_Task description_. Your reply should be a single number, the count of lines in the records that contain the string "column".

==== Study material

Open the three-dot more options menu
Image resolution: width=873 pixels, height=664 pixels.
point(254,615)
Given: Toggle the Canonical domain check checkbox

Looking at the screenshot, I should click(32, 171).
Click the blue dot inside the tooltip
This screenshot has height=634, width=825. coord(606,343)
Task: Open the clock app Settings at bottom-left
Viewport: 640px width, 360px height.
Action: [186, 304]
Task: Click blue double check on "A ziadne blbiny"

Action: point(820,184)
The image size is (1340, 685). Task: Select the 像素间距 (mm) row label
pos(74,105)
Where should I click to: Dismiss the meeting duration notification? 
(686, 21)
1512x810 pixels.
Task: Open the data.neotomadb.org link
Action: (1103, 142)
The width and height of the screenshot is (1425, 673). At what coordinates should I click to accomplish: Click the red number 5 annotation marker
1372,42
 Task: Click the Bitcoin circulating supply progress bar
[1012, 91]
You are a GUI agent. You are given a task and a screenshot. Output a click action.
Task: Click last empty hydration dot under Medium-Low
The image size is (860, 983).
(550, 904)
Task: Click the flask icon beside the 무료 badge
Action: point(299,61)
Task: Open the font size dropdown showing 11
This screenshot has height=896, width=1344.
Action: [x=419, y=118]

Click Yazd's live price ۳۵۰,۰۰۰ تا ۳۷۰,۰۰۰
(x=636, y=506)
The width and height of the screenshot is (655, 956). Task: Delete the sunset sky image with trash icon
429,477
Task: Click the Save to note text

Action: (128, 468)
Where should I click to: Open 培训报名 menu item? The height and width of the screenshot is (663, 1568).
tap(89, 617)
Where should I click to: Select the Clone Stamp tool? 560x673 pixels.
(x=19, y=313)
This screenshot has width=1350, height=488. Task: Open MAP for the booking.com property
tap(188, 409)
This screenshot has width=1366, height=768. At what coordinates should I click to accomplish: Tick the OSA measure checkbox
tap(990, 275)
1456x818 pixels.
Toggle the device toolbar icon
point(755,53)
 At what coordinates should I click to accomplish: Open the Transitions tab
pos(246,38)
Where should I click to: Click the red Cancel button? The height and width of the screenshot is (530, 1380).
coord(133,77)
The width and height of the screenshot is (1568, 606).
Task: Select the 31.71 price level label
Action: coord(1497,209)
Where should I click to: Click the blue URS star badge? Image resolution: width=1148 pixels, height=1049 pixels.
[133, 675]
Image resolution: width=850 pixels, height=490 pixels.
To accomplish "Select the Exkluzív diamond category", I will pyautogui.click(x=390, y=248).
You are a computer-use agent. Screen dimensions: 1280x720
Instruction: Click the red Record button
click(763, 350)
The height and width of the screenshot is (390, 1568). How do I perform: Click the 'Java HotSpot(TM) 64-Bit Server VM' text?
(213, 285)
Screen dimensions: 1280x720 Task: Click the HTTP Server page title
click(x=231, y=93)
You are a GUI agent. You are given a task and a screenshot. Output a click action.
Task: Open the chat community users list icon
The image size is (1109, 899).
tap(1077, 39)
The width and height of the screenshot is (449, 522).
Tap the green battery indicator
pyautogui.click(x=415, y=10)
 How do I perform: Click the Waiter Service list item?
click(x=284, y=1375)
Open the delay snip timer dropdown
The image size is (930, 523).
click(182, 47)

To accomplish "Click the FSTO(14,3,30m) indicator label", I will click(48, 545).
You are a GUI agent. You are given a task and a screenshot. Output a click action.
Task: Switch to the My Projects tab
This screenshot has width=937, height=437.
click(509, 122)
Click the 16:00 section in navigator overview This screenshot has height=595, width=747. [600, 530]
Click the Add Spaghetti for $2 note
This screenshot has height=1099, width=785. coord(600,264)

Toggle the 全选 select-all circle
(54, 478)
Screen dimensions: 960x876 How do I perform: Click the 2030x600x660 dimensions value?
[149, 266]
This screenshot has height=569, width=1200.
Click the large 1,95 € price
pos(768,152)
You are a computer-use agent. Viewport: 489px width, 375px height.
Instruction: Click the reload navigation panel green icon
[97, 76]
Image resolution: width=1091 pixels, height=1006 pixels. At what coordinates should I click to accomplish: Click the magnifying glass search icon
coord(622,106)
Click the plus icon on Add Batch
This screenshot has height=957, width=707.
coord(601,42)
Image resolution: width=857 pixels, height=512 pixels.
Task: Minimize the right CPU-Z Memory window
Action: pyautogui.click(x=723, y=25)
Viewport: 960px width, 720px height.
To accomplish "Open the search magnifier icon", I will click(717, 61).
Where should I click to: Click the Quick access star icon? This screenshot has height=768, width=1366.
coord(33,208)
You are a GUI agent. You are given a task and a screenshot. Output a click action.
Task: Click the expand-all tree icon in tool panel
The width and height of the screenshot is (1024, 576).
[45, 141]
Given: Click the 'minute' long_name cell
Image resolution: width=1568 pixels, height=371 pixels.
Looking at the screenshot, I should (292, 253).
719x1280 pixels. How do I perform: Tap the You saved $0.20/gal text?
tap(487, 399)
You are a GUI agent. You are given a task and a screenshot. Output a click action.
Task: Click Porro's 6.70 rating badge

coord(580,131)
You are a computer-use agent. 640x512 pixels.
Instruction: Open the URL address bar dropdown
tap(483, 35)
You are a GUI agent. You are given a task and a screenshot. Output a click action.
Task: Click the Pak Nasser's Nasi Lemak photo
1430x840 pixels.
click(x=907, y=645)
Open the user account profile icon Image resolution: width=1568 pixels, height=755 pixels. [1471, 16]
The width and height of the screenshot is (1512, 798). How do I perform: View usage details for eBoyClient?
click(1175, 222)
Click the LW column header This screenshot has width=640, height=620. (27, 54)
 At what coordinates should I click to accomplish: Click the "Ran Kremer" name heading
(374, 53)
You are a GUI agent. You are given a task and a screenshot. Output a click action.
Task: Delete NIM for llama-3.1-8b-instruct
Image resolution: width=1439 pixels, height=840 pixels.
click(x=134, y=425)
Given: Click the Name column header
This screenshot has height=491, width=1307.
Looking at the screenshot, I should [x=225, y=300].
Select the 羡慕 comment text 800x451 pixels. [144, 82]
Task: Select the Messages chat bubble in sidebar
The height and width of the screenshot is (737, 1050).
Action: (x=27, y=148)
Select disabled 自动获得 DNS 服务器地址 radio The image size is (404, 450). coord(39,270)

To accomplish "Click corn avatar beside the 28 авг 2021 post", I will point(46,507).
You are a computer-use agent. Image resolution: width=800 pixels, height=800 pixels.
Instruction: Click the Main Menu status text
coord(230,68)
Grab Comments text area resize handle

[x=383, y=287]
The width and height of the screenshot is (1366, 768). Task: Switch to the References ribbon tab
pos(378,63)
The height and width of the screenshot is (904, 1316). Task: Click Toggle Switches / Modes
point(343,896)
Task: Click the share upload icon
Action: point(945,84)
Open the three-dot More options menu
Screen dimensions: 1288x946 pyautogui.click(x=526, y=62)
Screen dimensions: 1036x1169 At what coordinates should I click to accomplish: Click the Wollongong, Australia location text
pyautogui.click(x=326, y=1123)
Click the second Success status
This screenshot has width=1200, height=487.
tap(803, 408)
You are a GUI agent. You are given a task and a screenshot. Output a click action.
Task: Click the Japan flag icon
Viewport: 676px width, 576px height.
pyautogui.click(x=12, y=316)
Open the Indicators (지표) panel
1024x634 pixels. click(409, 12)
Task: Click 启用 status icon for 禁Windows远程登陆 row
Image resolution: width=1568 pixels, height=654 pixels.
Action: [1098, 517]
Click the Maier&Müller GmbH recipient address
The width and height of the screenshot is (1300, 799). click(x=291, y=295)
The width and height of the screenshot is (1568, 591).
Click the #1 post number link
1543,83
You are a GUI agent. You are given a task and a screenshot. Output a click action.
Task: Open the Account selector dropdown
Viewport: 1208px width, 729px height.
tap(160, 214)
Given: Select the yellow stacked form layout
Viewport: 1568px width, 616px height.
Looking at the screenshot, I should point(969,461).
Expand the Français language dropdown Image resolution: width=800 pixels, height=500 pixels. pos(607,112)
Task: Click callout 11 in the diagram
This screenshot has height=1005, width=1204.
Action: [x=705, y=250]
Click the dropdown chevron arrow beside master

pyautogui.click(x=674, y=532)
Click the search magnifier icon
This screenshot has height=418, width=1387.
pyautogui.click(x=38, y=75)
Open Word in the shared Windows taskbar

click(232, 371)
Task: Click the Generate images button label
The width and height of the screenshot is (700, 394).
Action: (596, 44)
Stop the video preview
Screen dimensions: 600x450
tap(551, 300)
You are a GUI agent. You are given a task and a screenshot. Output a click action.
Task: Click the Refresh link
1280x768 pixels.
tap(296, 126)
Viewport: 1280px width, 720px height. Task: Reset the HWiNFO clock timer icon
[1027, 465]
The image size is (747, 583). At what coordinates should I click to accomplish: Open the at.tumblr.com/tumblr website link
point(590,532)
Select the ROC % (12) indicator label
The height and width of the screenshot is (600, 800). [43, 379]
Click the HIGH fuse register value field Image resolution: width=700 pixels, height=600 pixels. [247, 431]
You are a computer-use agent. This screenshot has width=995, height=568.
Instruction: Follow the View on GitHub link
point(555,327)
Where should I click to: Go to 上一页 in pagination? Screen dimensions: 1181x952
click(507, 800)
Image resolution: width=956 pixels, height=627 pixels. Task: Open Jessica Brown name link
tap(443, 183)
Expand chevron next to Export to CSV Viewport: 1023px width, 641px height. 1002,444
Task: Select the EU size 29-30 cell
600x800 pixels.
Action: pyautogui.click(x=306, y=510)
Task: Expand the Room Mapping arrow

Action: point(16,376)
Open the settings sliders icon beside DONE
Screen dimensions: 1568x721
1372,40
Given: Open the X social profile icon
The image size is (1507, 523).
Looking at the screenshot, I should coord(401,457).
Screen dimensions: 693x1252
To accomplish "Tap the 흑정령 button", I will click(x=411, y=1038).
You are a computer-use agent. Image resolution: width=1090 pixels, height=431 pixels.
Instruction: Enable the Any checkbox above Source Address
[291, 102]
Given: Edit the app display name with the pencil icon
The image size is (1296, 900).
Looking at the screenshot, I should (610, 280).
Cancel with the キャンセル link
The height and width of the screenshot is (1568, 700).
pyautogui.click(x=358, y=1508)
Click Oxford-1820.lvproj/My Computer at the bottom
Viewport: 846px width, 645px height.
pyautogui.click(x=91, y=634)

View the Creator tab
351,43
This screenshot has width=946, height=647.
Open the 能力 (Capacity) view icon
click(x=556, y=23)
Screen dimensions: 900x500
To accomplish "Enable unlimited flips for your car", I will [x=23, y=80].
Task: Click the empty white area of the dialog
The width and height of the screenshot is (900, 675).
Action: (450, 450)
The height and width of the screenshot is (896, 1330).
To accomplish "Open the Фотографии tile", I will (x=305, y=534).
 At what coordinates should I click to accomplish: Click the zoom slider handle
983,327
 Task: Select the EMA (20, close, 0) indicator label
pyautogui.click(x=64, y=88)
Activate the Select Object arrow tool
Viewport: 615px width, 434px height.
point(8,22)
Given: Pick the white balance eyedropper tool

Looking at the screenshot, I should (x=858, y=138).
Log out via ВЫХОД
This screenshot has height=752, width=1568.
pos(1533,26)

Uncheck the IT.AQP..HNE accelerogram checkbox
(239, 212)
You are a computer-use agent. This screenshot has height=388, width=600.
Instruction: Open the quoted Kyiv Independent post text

========

_Exercise answer_. 2